By BRIAN FALLOW
WELLINGTON - The New Zealand dollar could drop as low as US45c before moving higher later this year, says Bank of New Zealand treasury economist Geoff Mason.
Opinion generally relates the currency's weakness to cyclical factors like the widening current account deficit and interest rate differentials with the United States.
"The general expectation is that these factors are only temporary and improving fundamentals such as stronger GDP growth, better commodity prices and an improving current account deficit should lift the currency higher in the second half of the year," Mr Mason said.
But it is also possible the New Zealand dollar's weakness might reflect structural weaknesses and be a continuation of a longstanding trend decline in the real (inflation-adjusted) exchange rate. That in turn reflected a deteriorating trend in New Zealand's competitiveness.
"Over a long time period New Zealand's equilibrium real exchange rate has been trending downwards, perhaps reflecting our declining terms of trade or the fact that New Zealand's GDP growth has not kept pace with the rest of the world," he said.
It meant that cyclical currency lows got lower and peaks less high.
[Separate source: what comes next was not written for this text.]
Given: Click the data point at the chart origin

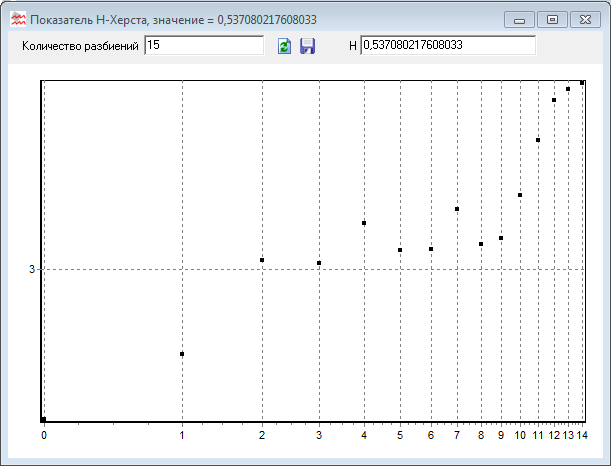Looking at the screenshot, I should [x=44, y=419].
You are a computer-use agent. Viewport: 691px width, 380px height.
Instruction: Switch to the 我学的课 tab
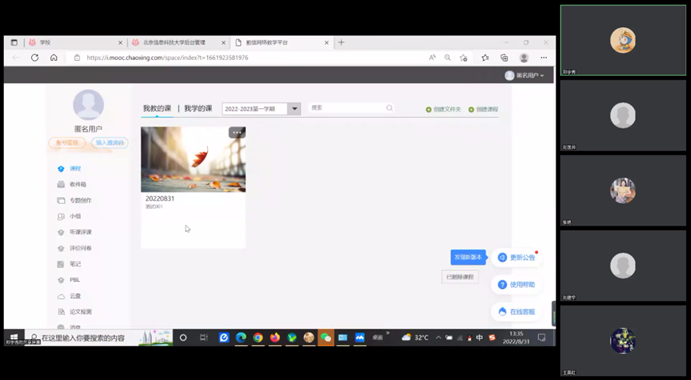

Reinforcing the trend right now might be a shift in international capital flows from the "old economy" to the new, high-tech one. Commodity producers like New Zealand fall into the old economy camp.
Blips on the radar screen which could trigger a further tumble in the exchange rate included bad trade figures and a possible credit rating downgrade by Standard and Poor's.
Mr Mason expects the January trade figures out on Thursday to show import growth continuing to outstrip the export recovery, a trend that will continue until higher interest rates bite into domestic demand.
The trade deficit is pushing the current account deficit towards 8 per cent of GDP and the last time it was there the dollar fell to US44c.
Although it is a close call the BNZ is not convinced a credit downgrade is inevitable. When Standard and Poor's attached the negative outlook tag to New Zealand's AA+ rating in September 1998 it said a downgrade would occur if global conditions got worse or a new Government took office committed to looser fiscal policies.
Mr Mason said Standard and Poor's recent visit to New Zealand likely gave it the impression that additional spending pressures had largely been contained by the new Government, and that it was committed to maintaining surpluses over the next couple of years.